TASK DETAILS: Reprint the entries without altering anything.

Saved data entries:
☆ ☆ ☆ ☆ ☆ ☆ ☆

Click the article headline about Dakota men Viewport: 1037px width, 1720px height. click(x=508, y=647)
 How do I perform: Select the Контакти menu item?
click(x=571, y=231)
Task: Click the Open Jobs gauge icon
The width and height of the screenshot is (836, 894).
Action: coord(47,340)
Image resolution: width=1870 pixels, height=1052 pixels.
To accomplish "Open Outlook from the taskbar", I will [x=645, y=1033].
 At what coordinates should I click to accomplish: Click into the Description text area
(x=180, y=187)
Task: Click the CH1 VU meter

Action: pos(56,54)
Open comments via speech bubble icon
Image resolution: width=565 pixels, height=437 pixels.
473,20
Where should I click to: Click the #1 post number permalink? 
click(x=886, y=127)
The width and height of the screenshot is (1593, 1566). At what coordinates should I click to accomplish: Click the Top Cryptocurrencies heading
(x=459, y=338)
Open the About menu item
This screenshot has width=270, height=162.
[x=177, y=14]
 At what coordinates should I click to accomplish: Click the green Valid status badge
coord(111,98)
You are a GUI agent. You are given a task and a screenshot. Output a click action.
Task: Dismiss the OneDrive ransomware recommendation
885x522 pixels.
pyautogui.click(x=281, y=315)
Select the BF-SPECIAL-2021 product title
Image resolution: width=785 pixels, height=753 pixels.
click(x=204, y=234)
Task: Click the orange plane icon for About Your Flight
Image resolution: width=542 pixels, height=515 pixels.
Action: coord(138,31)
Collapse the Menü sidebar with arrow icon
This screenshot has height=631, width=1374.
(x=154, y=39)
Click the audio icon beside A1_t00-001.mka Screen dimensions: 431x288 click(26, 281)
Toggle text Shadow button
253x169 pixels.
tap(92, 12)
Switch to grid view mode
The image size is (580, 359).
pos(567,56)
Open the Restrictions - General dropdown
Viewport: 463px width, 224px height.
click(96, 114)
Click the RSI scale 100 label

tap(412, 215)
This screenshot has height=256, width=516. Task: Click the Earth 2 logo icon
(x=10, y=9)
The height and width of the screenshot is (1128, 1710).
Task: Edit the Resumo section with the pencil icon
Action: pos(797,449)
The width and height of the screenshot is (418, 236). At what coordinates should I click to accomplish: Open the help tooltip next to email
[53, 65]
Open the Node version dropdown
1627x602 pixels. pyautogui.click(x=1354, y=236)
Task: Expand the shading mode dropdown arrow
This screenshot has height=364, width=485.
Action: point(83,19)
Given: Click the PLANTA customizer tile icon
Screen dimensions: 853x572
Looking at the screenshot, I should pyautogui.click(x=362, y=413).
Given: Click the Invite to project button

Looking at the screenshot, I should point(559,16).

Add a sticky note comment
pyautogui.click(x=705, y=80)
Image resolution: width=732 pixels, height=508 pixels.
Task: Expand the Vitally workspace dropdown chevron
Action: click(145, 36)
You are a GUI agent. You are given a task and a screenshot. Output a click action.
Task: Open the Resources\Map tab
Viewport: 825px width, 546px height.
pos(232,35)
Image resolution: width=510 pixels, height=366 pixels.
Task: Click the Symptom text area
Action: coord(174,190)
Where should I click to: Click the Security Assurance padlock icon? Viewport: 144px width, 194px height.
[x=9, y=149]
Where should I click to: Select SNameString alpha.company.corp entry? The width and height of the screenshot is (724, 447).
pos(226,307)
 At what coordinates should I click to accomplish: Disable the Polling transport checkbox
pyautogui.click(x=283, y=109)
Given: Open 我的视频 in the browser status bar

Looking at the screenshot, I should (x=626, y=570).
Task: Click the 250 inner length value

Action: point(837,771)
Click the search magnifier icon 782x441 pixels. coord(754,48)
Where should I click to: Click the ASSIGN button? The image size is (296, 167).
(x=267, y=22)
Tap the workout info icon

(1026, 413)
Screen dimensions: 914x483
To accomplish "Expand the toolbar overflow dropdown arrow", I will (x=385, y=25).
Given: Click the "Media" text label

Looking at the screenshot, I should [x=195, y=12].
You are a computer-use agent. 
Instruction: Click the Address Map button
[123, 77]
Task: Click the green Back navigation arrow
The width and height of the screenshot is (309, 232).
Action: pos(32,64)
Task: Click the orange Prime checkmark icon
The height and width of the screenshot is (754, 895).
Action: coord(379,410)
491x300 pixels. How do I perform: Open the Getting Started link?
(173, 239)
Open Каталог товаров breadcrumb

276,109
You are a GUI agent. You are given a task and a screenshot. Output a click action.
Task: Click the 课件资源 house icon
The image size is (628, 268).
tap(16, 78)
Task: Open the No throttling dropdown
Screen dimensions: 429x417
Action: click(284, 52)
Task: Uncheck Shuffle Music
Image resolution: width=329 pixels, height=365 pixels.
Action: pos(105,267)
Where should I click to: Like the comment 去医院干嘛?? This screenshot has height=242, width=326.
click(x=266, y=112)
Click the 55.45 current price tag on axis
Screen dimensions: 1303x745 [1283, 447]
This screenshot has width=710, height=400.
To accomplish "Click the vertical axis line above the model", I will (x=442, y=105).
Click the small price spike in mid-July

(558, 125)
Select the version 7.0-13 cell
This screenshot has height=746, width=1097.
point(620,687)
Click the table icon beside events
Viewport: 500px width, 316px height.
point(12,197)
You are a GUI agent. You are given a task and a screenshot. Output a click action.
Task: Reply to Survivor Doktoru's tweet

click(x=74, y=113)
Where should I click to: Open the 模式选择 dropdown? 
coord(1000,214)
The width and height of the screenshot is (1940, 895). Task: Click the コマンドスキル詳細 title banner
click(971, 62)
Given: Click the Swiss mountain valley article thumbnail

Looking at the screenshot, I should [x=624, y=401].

☆ ☆ ☆ ☆ ☆ ☆ ☆

YOUR SOLUTION:
Click the article headline about Dakota men Viewport: 1037px width, 1720px height. click(x=508, y=647)
 How do I perform: Select the Контакти menu item?
click(x=571, y=231)
Task: Click the Open Jobs gauge icon
The width and height of the screenshot is (836, 894).
Action: coord(47,340)
Image resolution: width=1870 pixels, height=1052 pixels.
To accomplish "Open Outlook from the taskbar", I will [x=645, y=1033].
 At what coordinates should I click to accomplish: Click into the Description text area
(x=180, y=187)
Task: Click the CH1 VU meter

Action: pos(56,54)
Open comments via speech bubble icon
Image resolution: width=565 pixels, height=437 pixels.
473,20
Where should I click to: Click the #1 post number permalink? 
click(x=886, y=127)
The width and height of the screenshot is (1593, 1566). At what coordinates should I click to accomplish: Click the Top Cryptocurrencies heading
(x=459, y=338)
Open the About menu item
This screenshot has width=270, height=162.
[x=177, y=14]
 At what coordinates should I click to accomplish: Click the green Valid status badge
coord(111,98)
You are a GUI agent. You are given a task and a screenshot. Output a click action.
Task: Dismiss the OneDrive ransomware recommendation
885x522 pixels.
pyautogui.click(x=281, y=315)
Select the BF-SPECIAL-2021 product title
Image resolution: width=785 pixels, height=753 pixels.
click(x=204, y=234)
Task: Click the orange plane icon for About Your Flight
Image resolution: width=542 pixels, height=515 pixels.
Action: coord(138,31)
Collapse the Menü sidebar with arrow icon
This screenshot has height=631, width=1374.
(x=154, y=39)
Click the audio icon beside A1_t00-001.mka Screen dimensions: 431x288 click(26, 281)
Toggle text Shadow button
253x169 pixels.
tap(92, 12)
Switch to grid view mode
The image size is (580, 359).
pos(567,56)
Open the Restrictions - General dropdown
Viewport: 463px width, 224px height.
click(96, 114)
Click the RSI scale 100 label

tap(412, 215)
This screenshot has height=256, width=516. Task: Click the Earth 2 logo icon
(x=10, y=9)
The height and width of the screenshot is (1128, 1710).
Task: Edit the Resumo section with the pencil icon
Action: pos(797,449)
The width and height of the screenshot is (418, 236). At what coordinates should I click to accomplish: Open the help tooltip next to email
[53, 65]
Open the Node version dropdown
1627x602 pixels. pyautogui.click(x=1354, y=236)
Task: Expand the shading mode dropdown arrow
This screenshot has height=364, width=485.
Action: point(83,19)
Given: Click the PLANTA customizer tile icon
Screen dimensions: 853x572
Looking at the screenshot, I should pyautogui.click(x=362, y=413).
Given: Click the Invite to project button

Looking at the screenshot, I should point(559,16).

Add a sticky note comment
pyautogui.click(x=705, y=80)
Image resolution: width=732 pixels, height=508 pixels.
Task: Expand the Vitally workspace dropdown chevron
Action: click(145, 36)
You are a GUI agent. You are given a task and a screenshot. Output a click action.
Task: Open the Resources\Map tab
Viewport: 825px width, 546px height.
pos(232,35)
Image resolution: width=510 pixels, height=366 pixels.
Task: Click the Symptom text area
Action: coord(174,190)
Where should I click to: Click the Security Assurance padlock icon? Viewport: 144px width, 194px height.
[x=9, y=149]
Where should I click to: Select SNameString alpha.company.corp entry? The width and height of the screenshot is (724, 447).
pos(226,307)
 At what coordinates should I click to accomplish: Disable the Polling transport checkbox
pyautogui.click(x=283, y=109)
Given: Open 我的视频 in the browser status bar

Looking at the screenshot, I should (x=626, y=570).
Task: Click the 250 inner length value

Action: point(837,771)
Click the search magnifier icon 782x441 pixels. coord(754,48)
Where should I click to: Click the ASSIGN button? The image size is (296, 167).
(x=267, y=22)
Tap the workout info icon

(1026, 413)
Screen dimensions: 914x483
To accomplish "Expand the toolbar overflow dropdown arrow", I will (x=385, y=25).
Given: Click the "Media" text label

Looking at the screenshot, I should [x=195, y=12].
You are a computer-use agent. 
Instruction: Click the Address Map button
[123, 77]
Task: Click the green Back navigation arrow
The width and height of the screenshot is (309, 232).
Action: pos(32,64)
Task: Click the orange Prime checkmark icon
The height and width of the screenshot is (754, 895).
Action: coord(379,410)
491x300 pixels. How do I perform: Open the Getting Started link?
(173, 239)
Open Каталог товаров breadcrumb

276,109
You are a GUI agent. You are given a task and a screenshot. Output a click action.
Task: Click the 课件资源 house icon
The image size is (628, 268).
tap(16, 78)
Task: Open the No throttling dropdown
Screen dimensions: 429x417
Action: click(284, 52)
Task: Uncheck Shuffle Music
Image resolution: width=329 pixels, height=365 pixels.
Action: pos(105,267)
Where should I click to: Like the comment 去医院干嘛?? This screenshot has height=242, width=326.
click(x=266, y=112)
Click the 55.45 current price tag on axis
Screen dimensions: 1303x745 [1283, 447]
This screenshot has width=710, height=400.
To accomplish "Click the vertical axis line above the model", I will (x=442, y=105).
Click the small price spike in mid-July

(558, 125)
Select the version 7.0-13 cell
This screenshot has height=746, width=1097.
point(620,687)
Click the table icon beside events
Viewport: 500px width, 316px height.
point(12,197)
You are a GUI agent. You are given a task and a screenshot. Output a click action.
Task: Reply to Survivor Doktoru's tweet

click(x=74, y=113)
Where should I click to: Open the 模式选择 dropdown? 
coord(1000,214)
The width and height of the screenshot is (1940, 895). Task: Click the コマンドスキル詳細 title banner
click(971, 62)
Given: Click the Swiss mountain valley article thumbnail

Looking at the screenshot, I should [x=624, y=401].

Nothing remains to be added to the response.